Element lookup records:
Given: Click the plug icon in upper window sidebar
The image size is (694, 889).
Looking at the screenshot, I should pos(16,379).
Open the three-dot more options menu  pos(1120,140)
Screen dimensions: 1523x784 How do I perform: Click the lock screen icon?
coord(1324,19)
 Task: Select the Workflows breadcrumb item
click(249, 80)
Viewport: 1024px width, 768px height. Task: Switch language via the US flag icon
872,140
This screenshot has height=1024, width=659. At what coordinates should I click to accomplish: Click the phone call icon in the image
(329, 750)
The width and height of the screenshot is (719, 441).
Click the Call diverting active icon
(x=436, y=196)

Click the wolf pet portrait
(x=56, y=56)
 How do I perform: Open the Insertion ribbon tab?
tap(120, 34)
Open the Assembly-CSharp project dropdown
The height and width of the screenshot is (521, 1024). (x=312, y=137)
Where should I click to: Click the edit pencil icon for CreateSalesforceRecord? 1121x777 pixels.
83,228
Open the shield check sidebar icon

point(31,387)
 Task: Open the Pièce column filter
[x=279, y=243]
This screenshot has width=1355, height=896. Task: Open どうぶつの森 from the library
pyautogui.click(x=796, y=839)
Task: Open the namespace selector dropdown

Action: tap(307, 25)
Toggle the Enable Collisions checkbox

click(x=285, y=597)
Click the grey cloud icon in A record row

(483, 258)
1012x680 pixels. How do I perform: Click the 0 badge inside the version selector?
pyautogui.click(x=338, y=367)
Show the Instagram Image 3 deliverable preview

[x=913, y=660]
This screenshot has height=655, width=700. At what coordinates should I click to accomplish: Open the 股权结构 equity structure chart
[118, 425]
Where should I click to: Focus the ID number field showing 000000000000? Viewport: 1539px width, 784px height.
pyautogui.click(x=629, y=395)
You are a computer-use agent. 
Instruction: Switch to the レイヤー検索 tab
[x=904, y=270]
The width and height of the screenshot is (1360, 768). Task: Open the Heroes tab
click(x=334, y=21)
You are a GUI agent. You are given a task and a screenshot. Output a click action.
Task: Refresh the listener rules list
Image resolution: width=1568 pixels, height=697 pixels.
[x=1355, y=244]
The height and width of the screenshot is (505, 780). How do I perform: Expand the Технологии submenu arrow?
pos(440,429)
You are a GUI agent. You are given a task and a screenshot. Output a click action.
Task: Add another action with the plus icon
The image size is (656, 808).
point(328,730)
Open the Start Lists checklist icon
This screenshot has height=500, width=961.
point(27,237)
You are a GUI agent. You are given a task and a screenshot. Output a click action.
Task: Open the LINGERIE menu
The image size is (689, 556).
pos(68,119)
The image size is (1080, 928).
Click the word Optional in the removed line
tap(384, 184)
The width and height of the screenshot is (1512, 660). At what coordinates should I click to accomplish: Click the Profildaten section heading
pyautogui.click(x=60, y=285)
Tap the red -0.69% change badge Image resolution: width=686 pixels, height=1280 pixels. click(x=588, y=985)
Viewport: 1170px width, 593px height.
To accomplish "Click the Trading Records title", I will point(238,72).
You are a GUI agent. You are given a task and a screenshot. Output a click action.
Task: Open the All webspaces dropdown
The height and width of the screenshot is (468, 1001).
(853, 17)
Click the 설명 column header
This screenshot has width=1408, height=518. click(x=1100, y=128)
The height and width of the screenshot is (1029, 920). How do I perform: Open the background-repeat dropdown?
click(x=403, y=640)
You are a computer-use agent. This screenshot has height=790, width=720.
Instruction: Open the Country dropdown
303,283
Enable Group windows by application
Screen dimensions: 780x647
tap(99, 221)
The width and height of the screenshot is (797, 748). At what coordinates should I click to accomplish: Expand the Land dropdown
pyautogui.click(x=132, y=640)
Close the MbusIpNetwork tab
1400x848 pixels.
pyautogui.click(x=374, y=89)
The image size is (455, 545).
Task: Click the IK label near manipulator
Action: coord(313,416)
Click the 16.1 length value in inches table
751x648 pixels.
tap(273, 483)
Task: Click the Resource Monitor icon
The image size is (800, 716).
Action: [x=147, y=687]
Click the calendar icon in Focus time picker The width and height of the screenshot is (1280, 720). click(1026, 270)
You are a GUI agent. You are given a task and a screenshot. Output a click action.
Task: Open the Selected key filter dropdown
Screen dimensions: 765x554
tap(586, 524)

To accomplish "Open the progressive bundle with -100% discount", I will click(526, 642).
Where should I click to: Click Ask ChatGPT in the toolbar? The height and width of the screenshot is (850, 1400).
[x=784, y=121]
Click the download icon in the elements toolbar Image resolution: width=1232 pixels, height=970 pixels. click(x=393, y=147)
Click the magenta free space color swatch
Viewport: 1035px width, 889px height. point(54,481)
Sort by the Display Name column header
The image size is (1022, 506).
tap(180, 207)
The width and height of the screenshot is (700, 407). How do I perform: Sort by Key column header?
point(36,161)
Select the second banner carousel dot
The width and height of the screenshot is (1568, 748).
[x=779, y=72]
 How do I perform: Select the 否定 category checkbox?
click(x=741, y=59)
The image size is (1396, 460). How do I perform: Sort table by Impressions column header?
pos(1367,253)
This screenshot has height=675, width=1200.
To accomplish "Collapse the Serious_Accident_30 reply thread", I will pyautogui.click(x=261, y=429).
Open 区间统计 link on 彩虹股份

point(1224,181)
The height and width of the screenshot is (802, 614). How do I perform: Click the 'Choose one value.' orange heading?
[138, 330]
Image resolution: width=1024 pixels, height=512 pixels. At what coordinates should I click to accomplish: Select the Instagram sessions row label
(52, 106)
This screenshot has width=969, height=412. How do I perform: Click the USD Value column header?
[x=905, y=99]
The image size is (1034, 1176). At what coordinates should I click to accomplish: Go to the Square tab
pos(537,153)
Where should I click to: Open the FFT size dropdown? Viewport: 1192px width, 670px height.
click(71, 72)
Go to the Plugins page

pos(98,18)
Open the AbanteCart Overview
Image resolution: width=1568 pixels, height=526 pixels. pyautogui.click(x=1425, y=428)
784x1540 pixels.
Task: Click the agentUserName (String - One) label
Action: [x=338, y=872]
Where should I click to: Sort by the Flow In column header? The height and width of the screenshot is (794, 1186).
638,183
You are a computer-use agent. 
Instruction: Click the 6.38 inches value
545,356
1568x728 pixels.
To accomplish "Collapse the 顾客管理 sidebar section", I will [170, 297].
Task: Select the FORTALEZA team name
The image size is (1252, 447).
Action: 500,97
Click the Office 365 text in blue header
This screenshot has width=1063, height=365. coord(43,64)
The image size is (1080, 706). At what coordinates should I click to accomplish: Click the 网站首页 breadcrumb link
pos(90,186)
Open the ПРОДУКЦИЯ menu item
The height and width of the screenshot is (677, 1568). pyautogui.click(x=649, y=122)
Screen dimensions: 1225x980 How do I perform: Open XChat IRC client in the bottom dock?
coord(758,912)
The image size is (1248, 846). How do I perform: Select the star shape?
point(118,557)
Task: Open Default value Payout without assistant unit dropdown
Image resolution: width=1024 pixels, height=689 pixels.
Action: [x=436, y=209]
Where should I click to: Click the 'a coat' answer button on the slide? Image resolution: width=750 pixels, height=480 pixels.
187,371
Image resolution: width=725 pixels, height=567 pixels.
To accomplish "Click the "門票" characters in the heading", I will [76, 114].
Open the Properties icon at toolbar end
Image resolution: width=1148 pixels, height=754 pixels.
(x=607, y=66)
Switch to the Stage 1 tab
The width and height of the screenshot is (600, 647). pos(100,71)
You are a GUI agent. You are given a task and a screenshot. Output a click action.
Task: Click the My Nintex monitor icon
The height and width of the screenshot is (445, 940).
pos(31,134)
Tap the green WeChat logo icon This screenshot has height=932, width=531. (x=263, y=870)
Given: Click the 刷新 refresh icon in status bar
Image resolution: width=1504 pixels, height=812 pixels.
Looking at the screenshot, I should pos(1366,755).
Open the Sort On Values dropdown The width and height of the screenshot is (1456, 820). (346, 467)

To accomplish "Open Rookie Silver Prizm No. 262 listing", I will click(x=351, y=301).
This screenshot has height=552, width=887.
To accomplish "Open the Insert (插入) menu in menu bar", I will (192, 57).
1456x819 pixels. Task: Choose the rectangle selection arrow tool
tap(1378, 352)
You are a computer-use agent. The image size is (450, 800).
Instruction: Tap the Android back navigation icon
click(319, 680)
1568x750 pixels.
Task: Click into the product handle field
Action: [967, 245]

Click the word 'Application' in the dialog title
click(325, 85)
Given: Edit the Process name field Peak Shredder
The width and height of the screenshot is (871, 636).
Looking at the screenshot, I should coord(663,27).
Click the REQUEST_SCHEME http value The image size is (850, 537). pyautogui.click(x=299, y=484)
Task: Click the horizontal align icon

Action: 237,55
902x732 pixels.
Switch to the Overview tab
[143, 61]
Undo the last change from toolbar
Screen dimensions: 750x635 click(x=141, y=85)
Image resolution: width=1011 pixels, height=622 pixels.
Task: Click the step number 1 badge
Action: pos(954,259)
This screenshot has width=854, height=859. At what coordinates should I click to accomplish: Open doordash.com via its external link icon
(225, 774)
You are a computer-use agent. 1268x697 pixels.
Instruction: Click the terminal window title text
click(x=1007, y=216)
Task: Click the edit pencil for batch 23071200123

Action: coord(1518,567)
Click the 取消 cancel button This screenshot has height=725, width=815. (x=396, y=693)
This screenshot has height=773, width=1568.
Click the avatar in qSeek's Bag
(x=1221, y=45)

Required task: Copy out the items verbatim, starting at the line containing "This screenshot has height=773, width=1568." and continuing through the final line of the items.

Output below:
This screenshot has height=773, width=1568.
Click the avatar in qSeek's Bag
(x=1221, y=45)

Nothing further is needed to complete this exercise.